Apart from physical stress, the accelerated, global world means psychological stress too. Workers have to deal with strict operational rules, monotonous work, increasing job requirements, time pressure, multi-tasking demands and interruptions in the work flow. They are asked to do work they are not qualified for, confronted with new duties, asked to try new procedures, always working at the limit and aware that minor mistakes may mean severe losses.

According to research by the Federal Institute for Occupational Safety and Health (BAuA) a ‘good job’ includes the following: a guaranteed salary and a secure workplace as well as pleasing work; executives should have respectful manners and provide for health protection of their employees by adequately designed workplaces; workmates should support each other. Work should have a ‘meaning’, something to be proud of and not boring.
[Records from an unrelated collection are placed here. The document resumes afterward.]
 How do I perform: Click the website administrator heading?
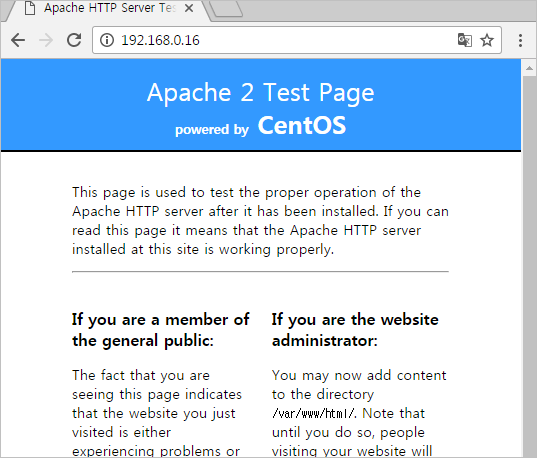[355, 330]
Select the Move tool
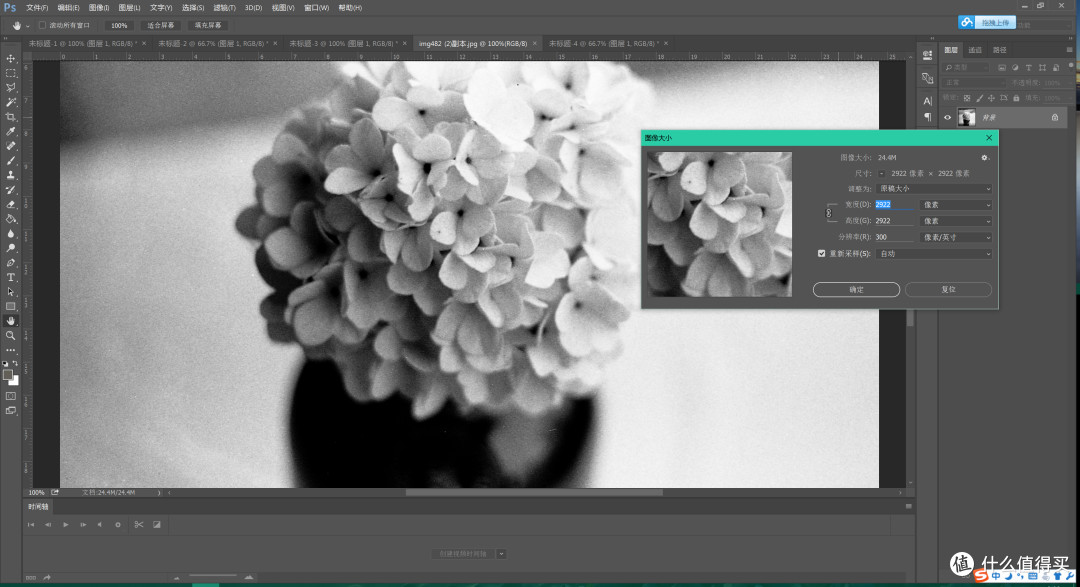The image size is (1080, 587). point(10,59)
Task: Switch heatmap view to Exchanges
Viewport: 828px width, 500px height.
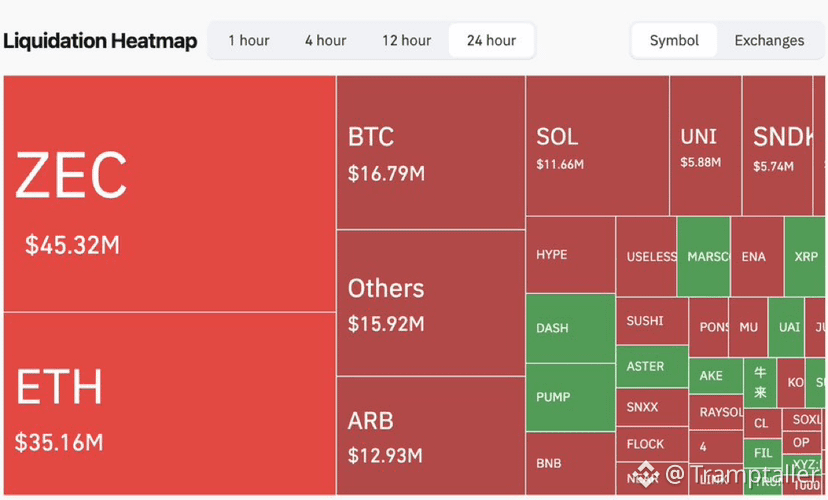Action: [769, 41]
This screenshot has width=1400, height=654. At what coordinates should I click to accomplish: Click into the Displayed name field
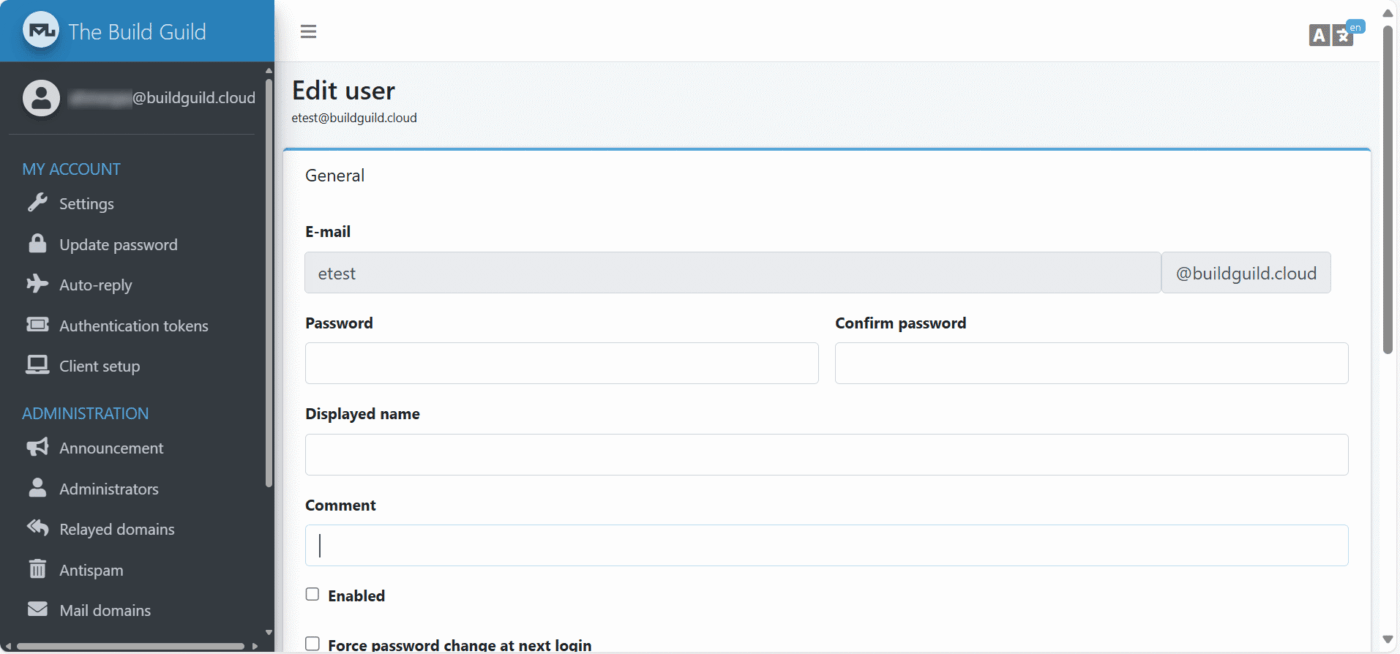coord(826,454)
But there is a difference between a varied job and permanent changes that can have a rather stressful effect on both executives and employees. They are challenged by new process technologies, new computer software, new machinery or equipment, new or significantly changed products, materials or services, restructuring measures, job releases, more freelancers, part-timers and trainees, new managers or executives. Also a gap between agreed and actual work time is stressful for the worker.

The BAuA recently published the ‘Stressreport Deutschland 2012’ which points at a correlation between technical and organisational changes, higher job requirements and an increase in stress. The report also refers to studies which prove that actually no one can ‘get used’ to but rather accumulates stress.

In the end, stress can be the trigger for accidents or wrong decisions affecting business, human resources, health, family and social life. Luckily, the BAuA research also advises how to reduce stress: by good organisation, consistency and - actually – friendliness.